Шрифт:
От природы чуждый всякой мечтательности, мистицизма и даже романтизма, простой, трезвый малый, даже скептик скорее, усвоивший и при дворе бабки, и среди уроков своих наставников, начиная от Лагарпа и кончая Салтыковым, начала полнейшего позитивизма, Константин в любви видел такое же жизненное удобство, такое же отправление организма, как и в еде или сне.
Но против воли теперь мистический холодок пробежал по спине этого тяжелого, коренастого здоровяка.
— Что же, неужто, как говорит наш народ, — здесь моя судьба? — тревожно задал себе вопрос Константин.
А вслух, отвечая на немой вопрос девушки, заметил:
— Знаете, у нас, у русских, такое обыкновение, графиня, — называть по имени и по отчеству… Вот я и спросил об имени вашего батюшки…
Разговор продолжался, становясь все задушевней, оживленней, как будто давно они уже знакомы друг с другом.
Отступая от привычек последних лет, цесаревич даже протанцевал раз или два с девушкой, чтобы ощутить ее близость, пить дыхание ее разгоряченных нежных уст, вдыхать аромат волос, слышать трепетание молодого стройного тела.
Константин видел, что все обращают внимание на такое открытое, быстрое предпочтение, оказанное им молодой девушке.

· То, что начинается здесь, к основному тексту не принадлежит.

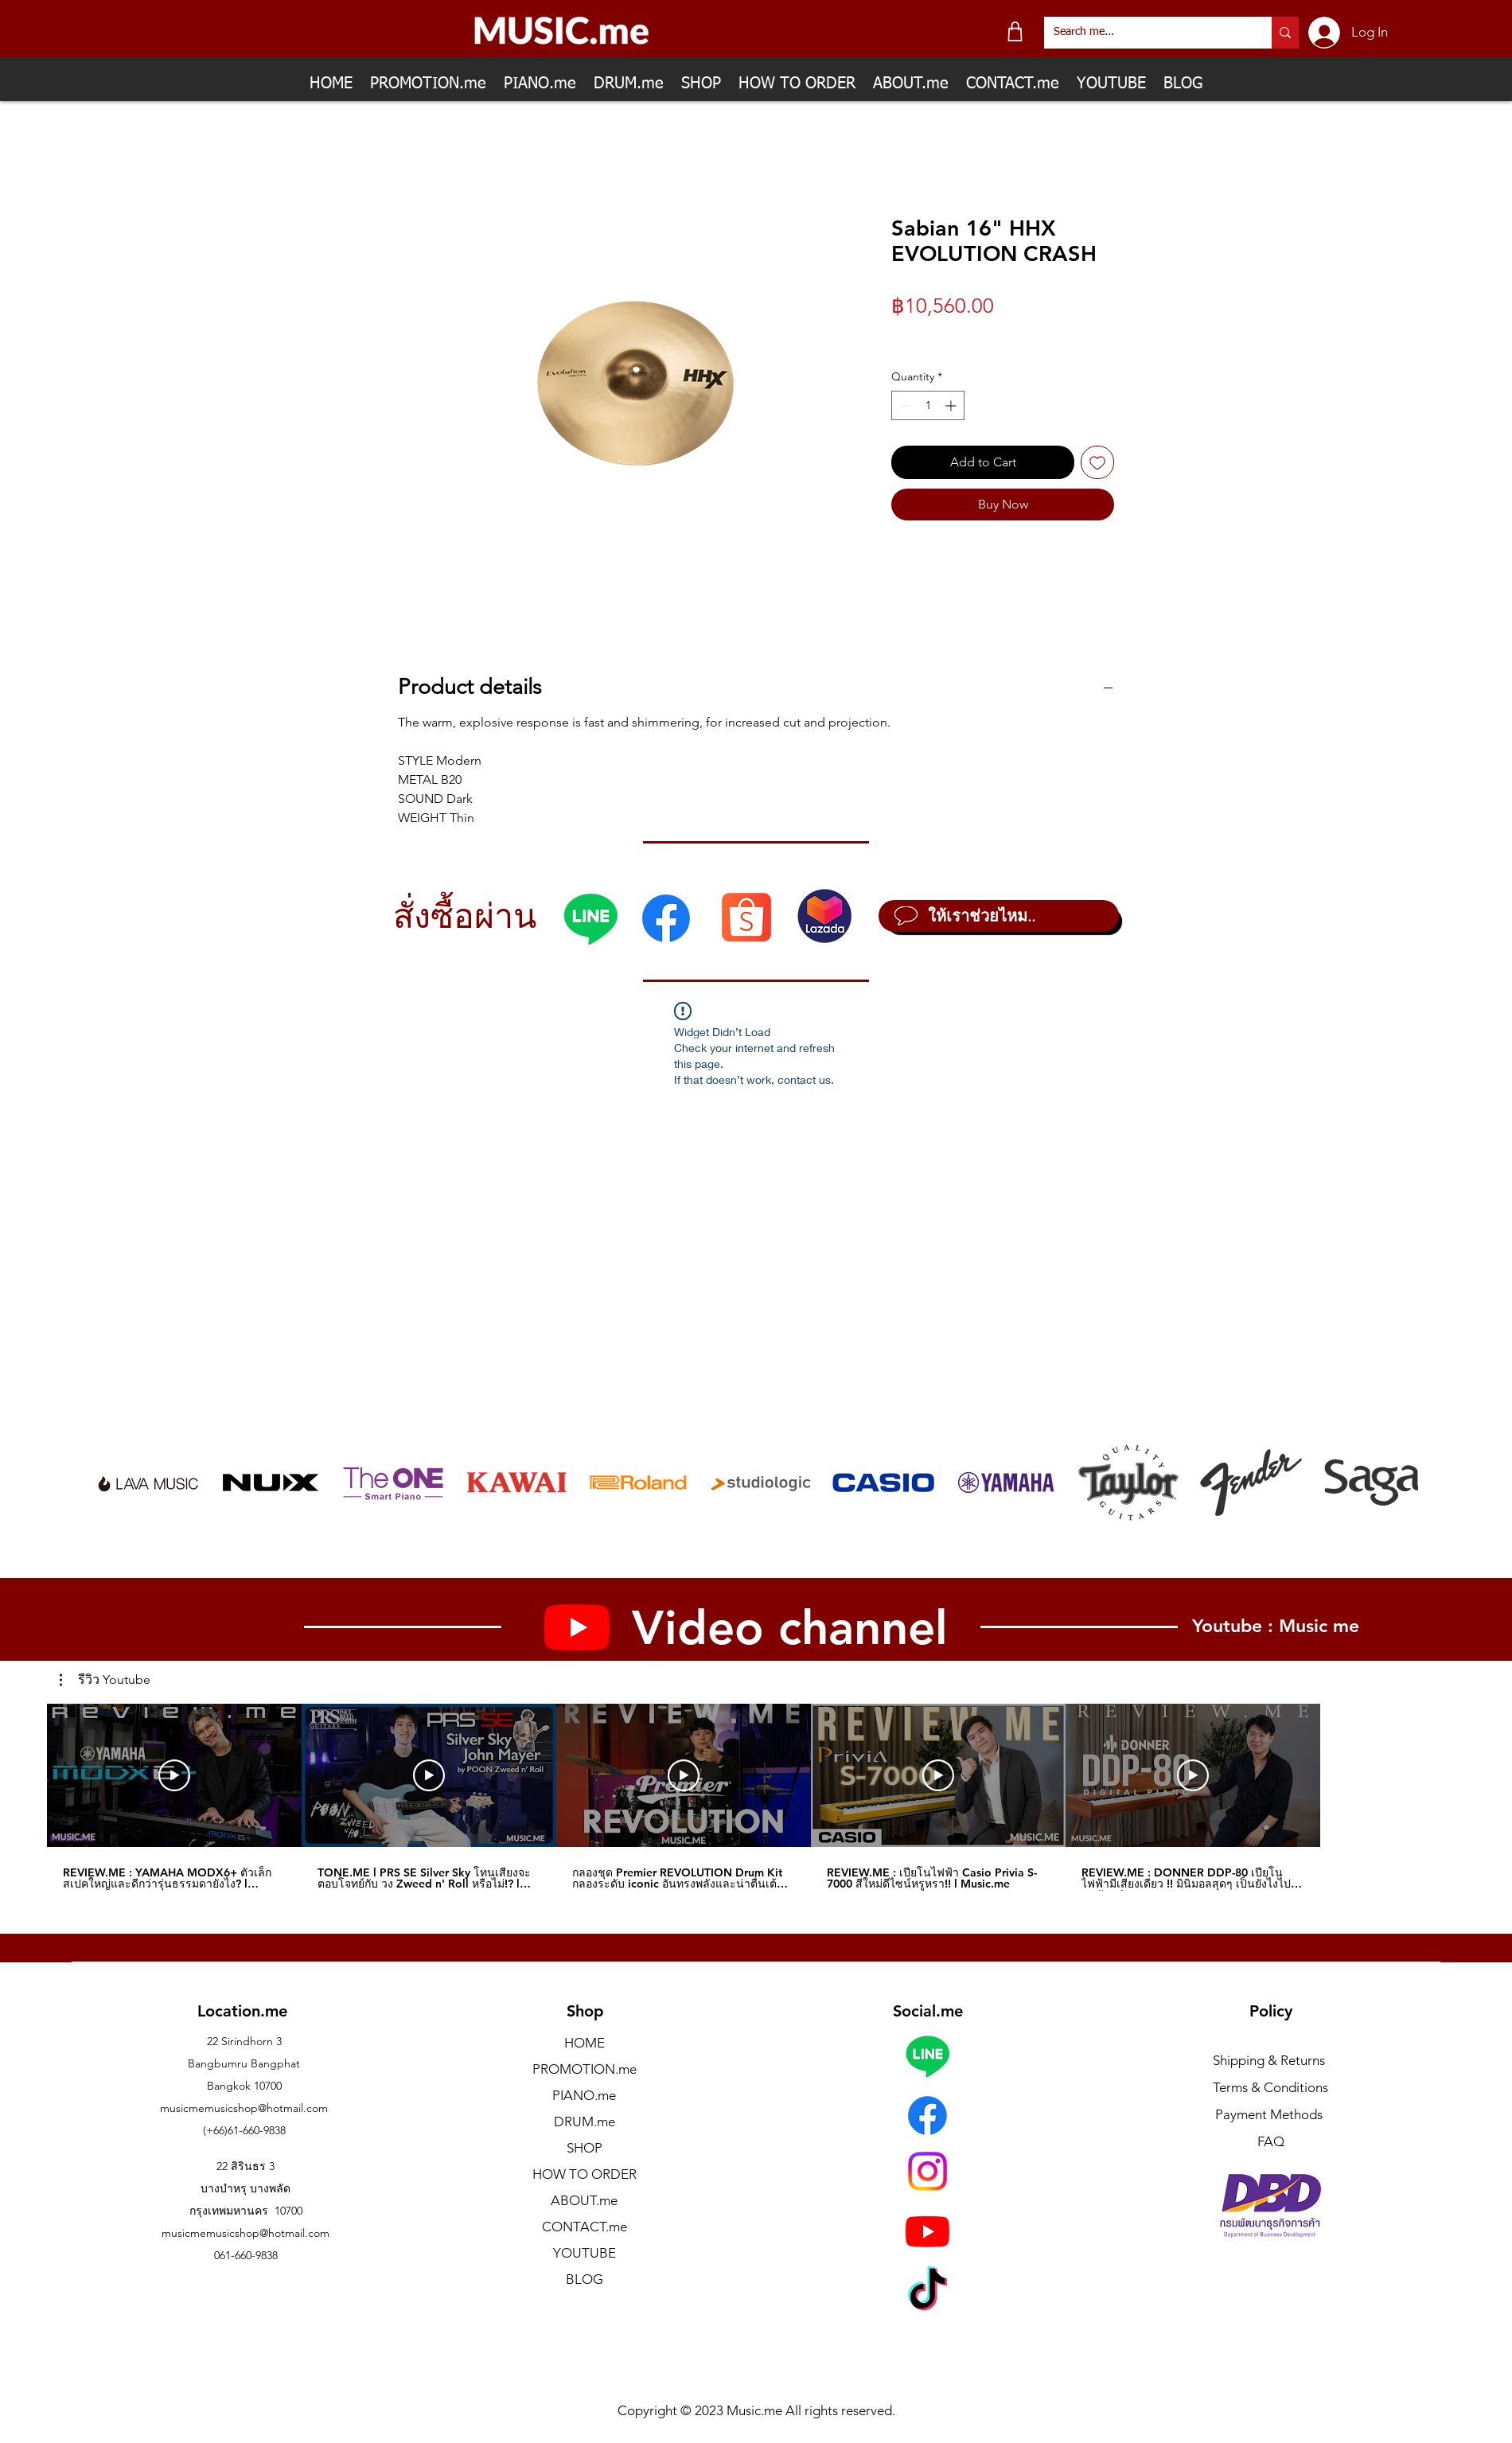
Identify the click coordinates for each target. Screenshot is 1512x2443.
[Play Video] (174, 1775)
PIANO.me (584, 2095)
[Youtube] (927, 2231)
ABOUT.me (584, 2200)
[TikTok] (927, 2292)
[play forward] (1398, 1482)
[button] (105, 1680)
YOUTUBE (584, 2253)
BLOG (584, 2279)
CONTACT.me (584, 2227)
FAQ (1270, 2141)
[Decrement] (904, 405)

Но он не смущался взглядами, которые со всех сторон осторожно кидали на него с Жанетой.
А девушка, словно не опасаясь никаких дурных нареканий, очевидно, гордилась вниманием цесаревича.
Они не заметили, как прошло время.
Мать, ликующая, довольная, все же нашла, что пора везти домой дочку и прервала это первое свидание, сразу решившее судьбу Константина и Жанеты.
И там, на балу, и теперь, возвращаясь к себе в Бельведер, обвеянный холодным воздухом, Константин понимал, чувствовал, что с ним произошло что-то непоправимое, важное.
— Суженую свою, видно, повстречал это я! — думал цесаревич. — Вот вижу ее… Слышу ее щебетанье милое… Глаза вижу… Вот взял бы и… — он не докончил, оборвал мысль.
Плотнее закутался в шинель и нарочно вызвал в уме образ другой женщины, которая уже десять лет живет при нем… У них ребенок, сын, которому идет девятый год.
Правда, особенной любви тут не было. Чувственное увлечение… даже, скорее, жалость к бедной хорошей женщине, обманутой, покинутой негодяем…
Но разве и сравнивать их можно?
Вот сегодня, расставаясь с Жанетой, он уже не глядел на девушку так, как при первом знакомстве. Он поцеловал руку у нее так почтительно и нежно, как целовал только любимую во всей семье сестру Екатерину Павловну или руку своей жены, если бы она имелась у цесаревича. А когда при этом девушка поцеловала его в лысеющий высокий лоб, его в жар кинуло от волнения.
А эту, Фифину?.. Он взял ее чуть ли не в первый вечер знакомства на маскараде… Потом пожалел и оставил при себе… Потом привязался… Так и тянулось десять лет. Но и сама Фифина виновата, что не сумела сильнее привязать к себе Константина. Эти частые сцены, нелепая ревность, за которой следовали порывы отчаяния, раскаяния, унижения без конца…
— Эх, все это надоело! — вслух даже вырвалось у Константина.
В это время сани остановились у подъезда Бельведера и Курута проснулся.
— Сто такой? Сто такой? — озабоченно спросил он, не разобрав спросонья восклицанья цесаревича.
— Ницево такой, греческая старая туфля! — с притворным неудовольствием откликнулся Константин, сбрасывая шинель дежурному гусару. — Ишь, тридцать лет учится, а не умеет сказать правильно слова по-русски… От своего сыру сам скоро будешь, как лимбург, пахнуть. Вот это и надоело мне… Понял…
И вдруг схватил за плечи преданного пестуна, прижал к груди, поцеловал в обе толстые румяные щеки и оттолкнул снова от себя со словами:
— Спать пора. Завтра потолкуем, старый бризоль на шкаре, — затем крикнул по-гречески… — Доброй ночи, кир Деметриос, добрых снов… — и быстро двинулся на свою половину.
Быстро покончив с ночным своим туалетом, Константин отослал маленького черномазого грека, заменяющего ему дежурного камердинера, который был нездоров.
По словам кирасира Анастаса, как звали грека, он сражался за независимость Эллады и спасался от преследований турок, когда его, раненого, подобрали русские отряды, откуда он и попал к цесаревичу.
А иные просто толковали, что юркий грек был корсаром и ушел от недоразумений, возникших между ним и правосудием.
Здесь, у цесаревича, как и другие греки, кир Анастас чувствовал себя во всяком случае лучше, чем на родине.